1.31.2007

What I Find Ha'aretz A Must-Read; Why You Perhaps Should As Well

Frequently, people drop a note and ask for recommendations for publications outside the usual suspects in American media; almost invariably, one of the publications I highly recommend is Ha'aretz, which I believe to be Israel's finest newspaper.

I say this for a number of reasons. Just as with the U.S., Israel faces the problem of corporate media and media driven by partisan interests. Ha'aretz however offers a diverse range of voices, from hard liners and settler zealots of the Likud Party and others, but all the way along the continuum to some of the finest minds I get to read in my daily media perusal (and I try to hit at least a dozen papers around the world each morning).

While we talk about terrorism here, it's often far more abstract. Few of us have to worry about climbing on a city bus or visiting our local market or coffee shop for fear that doing so may put us right in the striking range of a suicide bomber. Too often, this has been reality in Israel.

But many in Israel see this issue - and that they would be terrified is most understandable - in a greater context, one in which they can, despite their fears, appreciate that building a huge wall, as Ariel Sharon ordered, or impoverishing their Palestinian and other-Arab neighbors will do nothing to bring about peace and is, sadly, far more likely to cause more pain for themselves and their country as well as for everyone else.

Too frequently, in this country, our leaders speak of Israel as a country with a single voice that is, beneath the surface, as anti-Muslim and anti-Arab as our own. But the Israel I see in Ha'aretz and the Israelis I'd met real-time as well as come to know through correspondence in the last few years are hardly one-dimensional.

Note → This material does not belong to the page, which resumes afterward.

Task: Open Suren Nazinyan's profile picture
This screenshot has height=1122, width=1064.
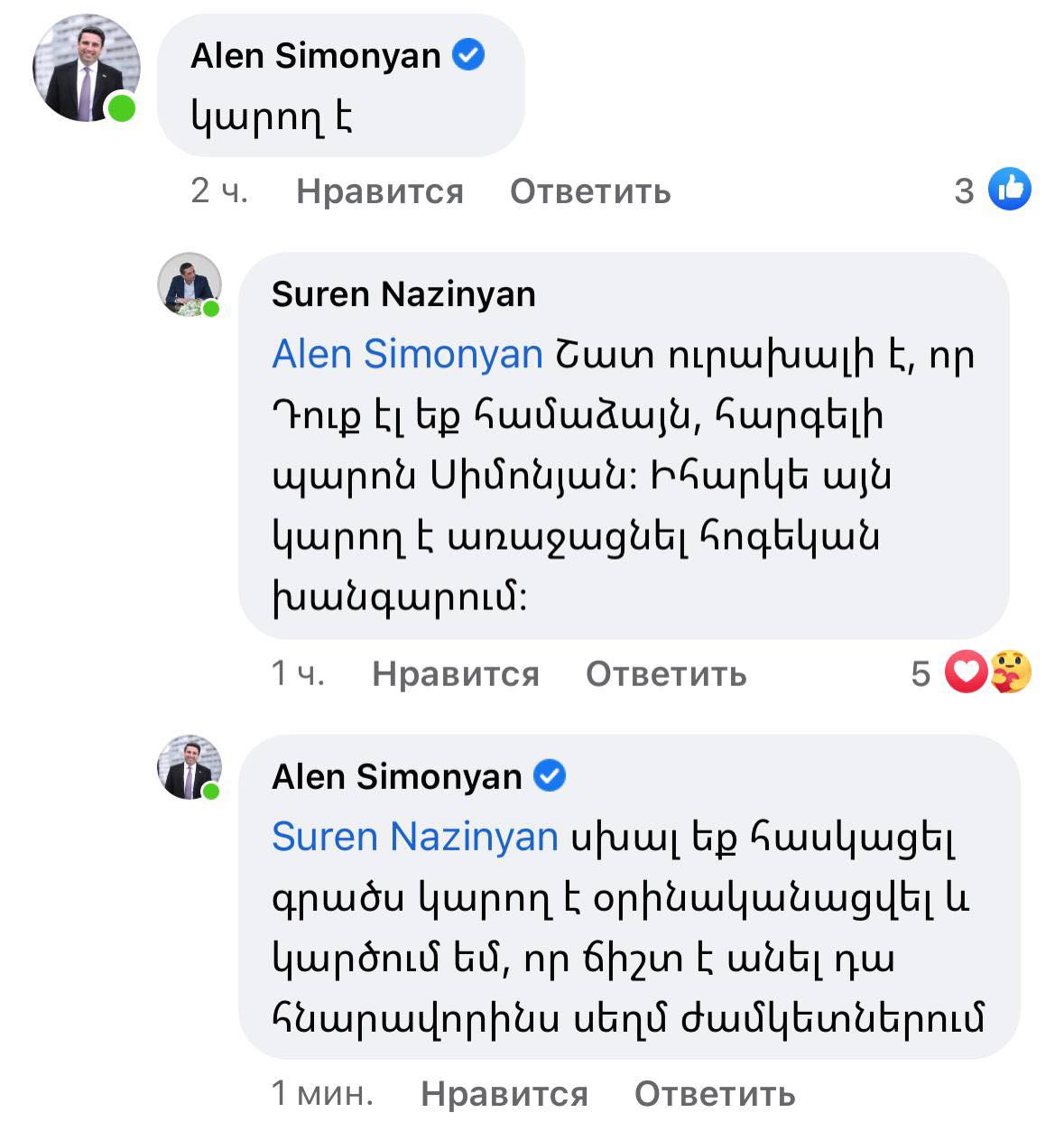Action: tap(190, 284)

Even if you're not looking to understand Israel, I don't see how we can separate ourselves from the conflict in the Middle East because it is tied - both intrinsically as well as politically and in some very bizarre ways, through an almost surreal alliance between our ultra-religious right and the farthest right of the Likuds/settlers/extreme Zionists (each looking for their own version of winning through a version of Rapture) - to the health of the entire world.

In my humble opinion, reading Ha'aretz - and not just the headlines, but the many individual essays and the forums where Israelis (Jews and non-Jews) post comments - gives a much needed perspective that you simply aren't going to find in American or British papers. It allows you to see beyond Israel, too, into Iraq and Iran, into Syria and Lebanon. And it gives you the gift of insight you won't find anywhere else, including into schizophrenic U.S. policy that seems to do little but increase tensions between Israel and its neighbors. Example: while we barely paid attention to the war Israel engaged in within Lebanon last summer, Israelis were involved in very serious debate over a) whether this action was proper and b) whether this was a war waged in proxy for the U.S. to send a signal to Iran and Syria, who are often viewed as enabling Hezbollah's power in Lebanon.

For example, on any given day, you see how Israelis are as torn by the leadership of their country as we are here with the Bush Administration. A great many Israelis are gravely concerned that the operation of the country under Ehud Olmert, Sharon's hand-picked successor - and its sometimes unholy alliance with the Bushies - not only makes things worse for the Palestinians, but makes every Israeli citizen far less safe. Israel has the right - and we have the obligation as "our brother's keeper" to help ensure this happens - to exist. But, as you'll see often in Ha'aretz, many Israelis recognize they have many neighbors in the Middle East who also have the right to exist; to deny them this right can only bring more fear, hate, and ultimately, death and destruction.

Call me idealistic (and it would be an all too apt label to attach to me), but I truly believe that the answers may have to come from us - the people of the U.S., the people of Israel, and the people of Arab/Muslim countries, to name but a few - and to be able to accomplish that, we must understand what goes on outside our respective bubbles. I believe reading Ha'aretz, for example, is one of the ways we can learn and begin a dialogue independent of our governments.

OK, I'm kickin' the soapbox back under my desk. But let me add that Ha'aretz is a good read, too. 'Nuff said.